Pero para quienes, con cada cambio de hora en primavera y
otoño, discutíamos hasta con la familia y los amigos sobre lo acertado o
erróneo de la medida, parece que, al fin, ha llegado el momento de que los “expertos”
nos concedan o arrebaten la razón, dando por concluida la polémica. Es verdad que
los argumentos que manejábamos en esas diatribas de sobremesa surgían de la
simple deducción lógica, con escaso apoyo en consideraciones científicas que nos
resultaban extrañas e incomprensibles. Partiendo de la premisa de que los
cambios se originaron por la crisis del petróleo de 1973 con la intención de
ahorrar energía por la ampliación de la iluminación natural durante el verano,
negábamos la mayor. Tal justificación nos parecía –y nos parece- apropiada para los
países del norte de Europa, ya que con el cambio estacional conseguían más
horas de luz al final del día.
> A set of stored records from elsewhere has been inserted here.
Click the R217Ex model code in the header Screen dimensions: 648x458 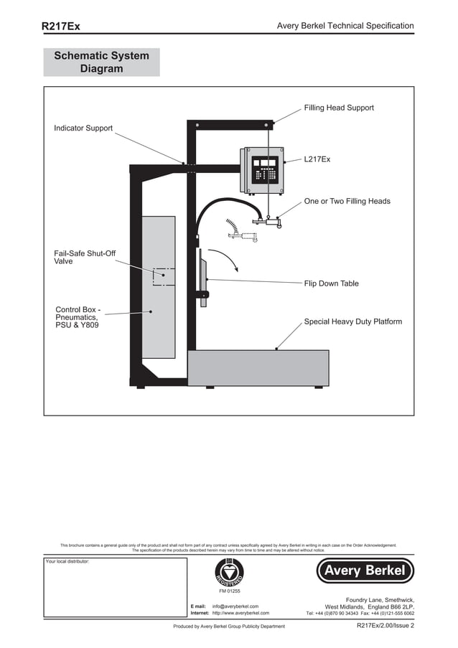(x=60, y=26)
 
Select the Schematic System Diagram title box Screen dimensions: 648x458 (x=101, y=62)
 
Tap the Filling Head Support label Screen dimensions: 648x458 (x=339, y=108)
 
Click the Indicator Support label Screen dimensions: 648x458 (x=83, y=128)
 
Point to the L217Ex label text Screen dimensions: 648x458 (x=317, y=159)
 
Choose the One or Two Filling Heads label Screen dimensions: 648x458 (x=347, y=202)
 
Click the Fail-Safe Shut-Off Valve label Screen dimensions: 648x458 (x=85, y=258)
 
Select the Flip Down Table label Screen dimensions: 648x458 (x=331, y=283)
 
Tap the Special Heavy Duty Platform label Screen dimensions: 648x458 (x=352, y=321)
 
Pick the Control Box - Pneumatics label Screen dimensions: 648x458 (x=78, y=318)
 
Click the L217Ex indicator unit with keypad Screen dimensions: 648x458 (x=264, y=170)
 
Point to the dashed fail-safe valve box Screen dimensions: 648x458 (x=163, y=277)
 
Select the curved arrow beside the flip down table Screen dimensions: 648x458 (x=232, y=259)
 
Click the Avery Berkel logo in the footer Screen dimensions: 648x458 (x=365, y=571)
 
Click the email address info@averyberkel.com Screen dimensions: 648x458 (x=235, y=606)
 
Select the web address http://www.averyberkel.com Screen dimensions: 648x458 (x=240, y=614)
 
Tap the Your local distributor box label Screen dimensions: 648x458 (x=67, y=561)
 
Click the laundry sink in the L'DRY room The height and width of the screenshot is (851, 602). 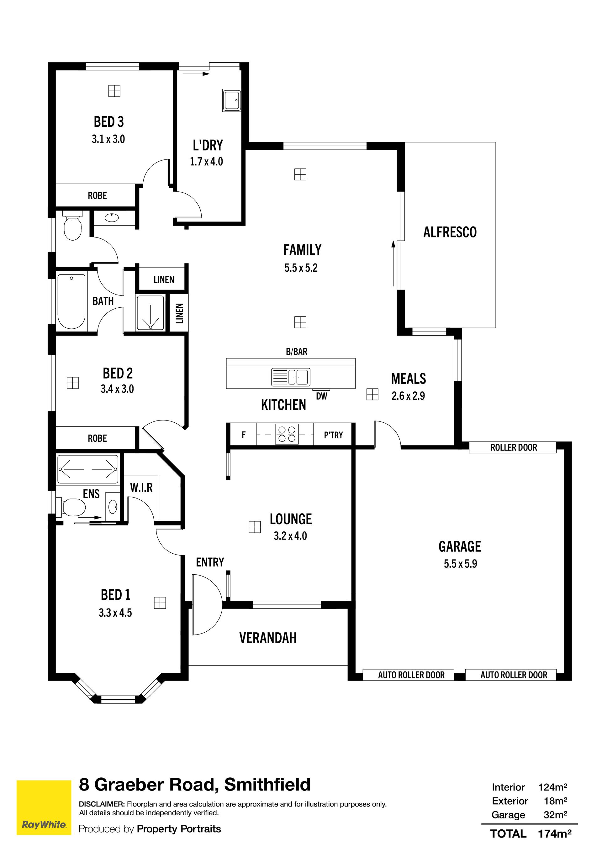[x=232, y=100]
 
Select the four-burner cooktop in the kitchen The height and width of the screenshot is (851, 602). [x=287, y=434]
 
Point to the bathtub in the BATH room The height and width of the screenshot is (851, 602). [x=71, y=301]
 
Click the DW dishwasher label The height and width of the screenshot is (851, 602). [x=322, y=396]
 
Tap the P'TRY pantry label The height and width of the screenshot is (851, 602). [x=334, y=435]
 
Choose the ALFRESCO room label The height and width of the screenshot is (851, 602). [x=450, y=232]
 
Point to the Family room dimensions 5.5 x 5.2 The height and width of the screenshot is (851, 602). [x=301, y=268]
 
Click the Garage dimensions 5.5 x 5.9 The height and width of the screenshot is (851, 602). [x=460, y=564]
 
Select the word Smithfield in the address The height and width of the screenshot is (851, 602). [x=267, y=785]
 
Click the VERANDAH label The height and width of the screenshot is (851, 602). [x=268, y=638]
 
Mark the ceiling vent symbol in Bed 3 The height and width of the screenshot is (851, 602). [x=114, y=91]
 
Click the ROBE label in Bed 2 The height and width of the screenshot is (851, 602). [x=97, y=438]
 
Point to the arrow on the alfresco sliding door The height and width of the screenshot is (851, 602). [x=393, y=264]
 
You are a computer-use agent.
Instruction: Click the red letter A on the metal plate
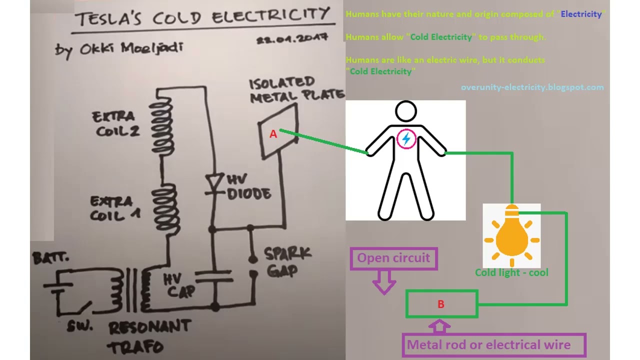[273, 134]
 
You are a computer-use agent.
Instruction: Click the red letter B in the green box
[440, 304]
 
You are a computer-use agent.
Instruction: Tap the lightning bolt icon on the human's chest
[406, 139]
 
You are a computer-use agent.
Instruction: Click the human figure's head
[406, 112]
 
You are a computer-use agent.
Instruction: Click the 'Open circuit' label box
[394, 258]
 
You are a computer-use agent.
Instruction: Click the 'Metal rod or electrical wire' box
[488, 344]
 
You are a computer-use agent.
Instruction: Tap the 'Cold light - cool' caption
[512, 272]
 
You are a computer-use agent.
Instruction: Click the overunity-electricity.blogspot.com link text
[532, 87]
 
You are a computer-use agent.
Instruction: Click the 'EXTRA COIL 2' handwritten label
[114, 124]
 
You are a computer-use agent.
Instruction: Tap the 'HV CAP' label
[179, 284]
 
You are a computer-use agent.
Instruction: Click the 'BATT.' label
[50, 258]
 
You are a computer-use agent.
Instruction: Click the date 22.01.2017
[292, 39]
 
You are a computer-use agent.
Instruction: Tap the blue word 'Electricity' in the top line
[581, 14]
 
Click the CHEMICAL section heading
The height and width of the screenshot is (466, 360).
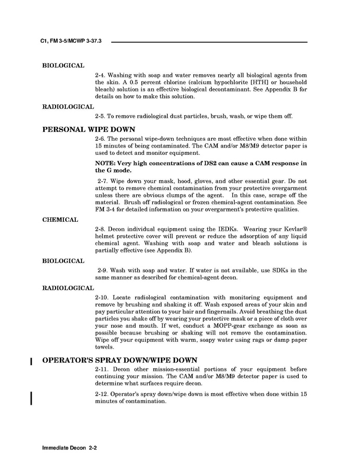pos(60,220)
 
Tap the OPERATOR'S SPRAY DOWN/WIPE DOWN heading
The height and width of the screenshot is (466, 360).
pos(119,360)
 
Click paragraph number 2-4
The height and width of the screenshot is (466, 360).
pos(101,75)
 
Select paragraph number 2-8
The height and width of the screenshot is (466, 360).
pos(101,229)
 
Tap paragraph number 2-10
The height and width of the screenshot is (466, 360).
pos(102,298)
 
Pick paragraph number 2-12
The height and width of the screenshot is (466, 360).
pos(102,394)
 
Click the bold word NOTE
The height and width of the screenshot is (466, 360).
pos(105,163)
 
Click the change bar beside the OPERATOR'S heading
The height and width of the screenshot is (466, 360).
pos(32,361)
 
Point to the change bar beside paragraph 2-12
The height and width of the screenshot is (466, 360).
pos(32,397)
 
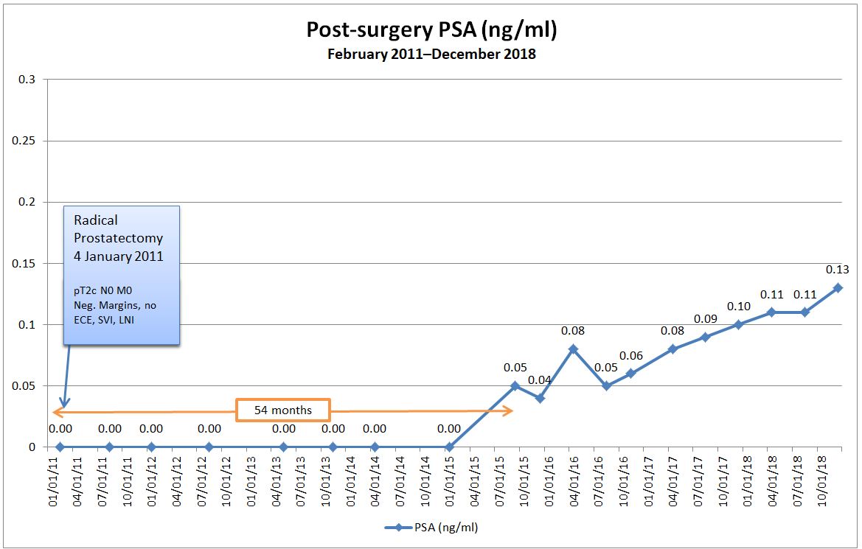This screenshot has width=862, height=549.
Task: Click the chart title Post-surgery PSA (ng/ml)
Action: [431, 30]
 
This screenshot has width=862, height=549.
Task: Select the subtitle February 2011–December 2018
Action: [431, 55]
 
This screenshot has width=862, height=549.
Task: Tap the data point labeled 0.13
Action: [838, 288]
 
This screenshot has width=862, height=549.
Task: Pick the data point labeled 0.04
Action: [540, 398]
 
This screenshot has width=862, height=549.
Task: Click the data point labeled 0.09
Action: [705, 337]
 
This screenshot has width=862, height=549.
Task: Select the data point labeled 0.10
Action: [738, 324]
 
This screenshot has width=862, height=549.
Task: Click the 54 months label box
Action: [282, 410]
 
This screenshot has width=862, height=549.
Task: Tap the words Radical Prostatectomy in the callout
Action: [118, 229]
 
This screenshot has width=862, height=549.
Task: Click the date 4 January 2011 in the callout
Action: [118, 257]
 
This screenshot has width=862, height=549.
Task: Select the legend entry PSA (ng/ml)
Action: [431, 527]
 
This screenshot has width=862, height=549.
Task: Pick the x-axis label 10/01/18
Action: [821, 476]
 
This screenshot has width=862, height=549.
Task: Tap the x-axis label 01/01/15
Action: [449, 476]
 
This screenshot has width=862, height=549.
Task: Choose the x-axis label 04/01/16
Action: [573, 476]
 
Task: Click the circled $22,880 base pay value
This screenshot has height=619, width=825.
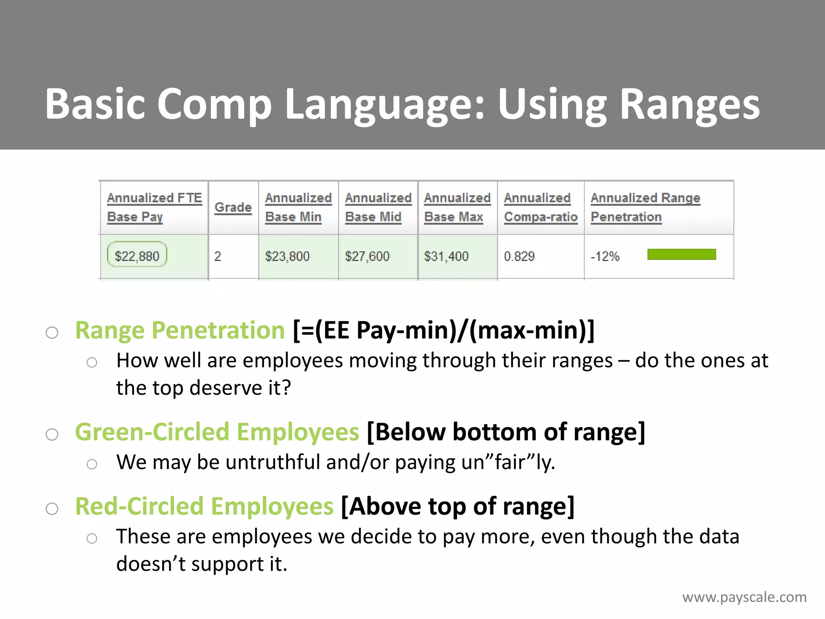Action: click(137, 256)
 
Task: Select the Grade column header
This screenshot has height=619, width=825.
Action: click(233, 207)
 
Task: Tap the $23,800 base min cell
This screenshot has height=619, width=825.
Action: click(287, 256)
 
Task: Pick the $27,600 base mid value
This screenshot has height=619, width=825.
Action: click(367, 256)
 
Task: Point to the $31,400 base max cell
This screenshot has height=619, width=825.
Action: click(446, 256)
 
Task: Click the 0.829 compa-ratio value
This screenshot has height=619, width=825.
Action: click(519, 256)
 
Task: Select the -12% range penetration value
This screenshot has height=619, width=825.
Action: click(605, 256)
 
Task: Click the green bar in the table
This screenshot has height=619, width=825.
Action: click(681, 254)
Pero para los meridionales, donde los rayos de
Sol caen directamente y el calor llega a ser insoportable, disponer de luz
hasta muy tarde era algo contradictorio y lo considerábamos –y seguimos considerando-
perjudicial para los ciclos circadianos del ser humano y el desenvolvimiento cotidiano
de la gente. Estábamos convencidos de que ese cambio de hora no suponía para
los países sureños ningún ahorro; antes al contrario, mayor gasto en energía. Y
bastaba, para demostrarlo, señalar una costumbre rutinaria. La oscuridad del
amanecer se contrarresta con una simple bombilla, pero el calor hasta bien
entrada la noche sólo se combate con el aire condicionado. Y, que se sepa, el
aparato de aire consume mucha más energía que una bombilla, aunque fuera de
filamento. ¿Dónde radica, entonces, el supuesto ahorro? Nunca, por tanto,
estuvimos de acuerdo con los cambios de hora, y menos para adelantar una hora
adicional en verano, cosa que algunos hijos preferían por tendencias
hedonistas.
Que adaptamos nuestros hábitos a los ciclos de luz natural y
oscuridad es una evidencia de Perogrullo, independientemente de que, de forma
artificial, establezcamos que amanece a las siete o las diez de la mañana y anochece
a las siete o diez de la tarde. Tan evidente como que esos cambios de hora
suponen un trastorno, sobre todo en niños y ancianos, a la hora de conciliar el
sueño y para las comidas, cuando el organismo ya tenía regulado su reloj
interno para empezar a cabecear y segregar jugos gástricos. Y puesto que ya no
hay motivaciones de ahorro energético para tantos inconvenientes, como desde
hace más de una década las instituciones europeas habían reconocido, parece
oportuno eliminar definitivamente unas anuales modificaciones horarias que sólo
se mantenían por inercia.
Ya es hora de recuperar, en primer lugar, la hora solar que
realmente nos corresponde por nuestra ubicación geográfica. Y, después,
establecer qué horario –el de invierno o de verano- conviene más al conjunto
del país y a los hábitos naturales de las personas, que suelen comenzar su
actividad cotidiana, como los niños entrar en los colegios, una vez ha
amanecido, y empezar el descanso y el ocio con el atardecer. Parece, según
algunos especialistas en cronobiología, que el horario de invierno beneficiaría
a los países del sur de Europa (Portugal, Italia, Grecia y España) por cuanto,
no sólo permitiría combatir más racionalmente la fuerte irradiación solar al
anochecer más temprano, sino también por posibilitar que se duerma el tiempo
necesario, y descansar más y mejor, ya que acostarse tarde, a causa del horario
de verano, no exime tener que madrugar para afrontar la jornada laboral, sea
de noche o de día la hora de levantarse.
Ojalá, pues, la propuesta de la comisión de expertos y las
deliberaciones políticas consigan que se adopte la decisión más beneficiosa y
equilibrada para los españoles y el conjunto de ciudadanos europeos. Y para
dejar de discutir eternamente si el horario de verano o el de invierno nos
conviene más o no, aparte de lo que interese al sector hostelero y la industria
del turismo. Al menos, dejaríamos de estar cambiando la hora de los relojes dos
veces al año. El mensaje de los encuestados ha sido contundente: el 80 por
ciento no quiere más cambios horarios porque suponen un impacto “negativo” en
su vida. Y todo por una hora, más o menos.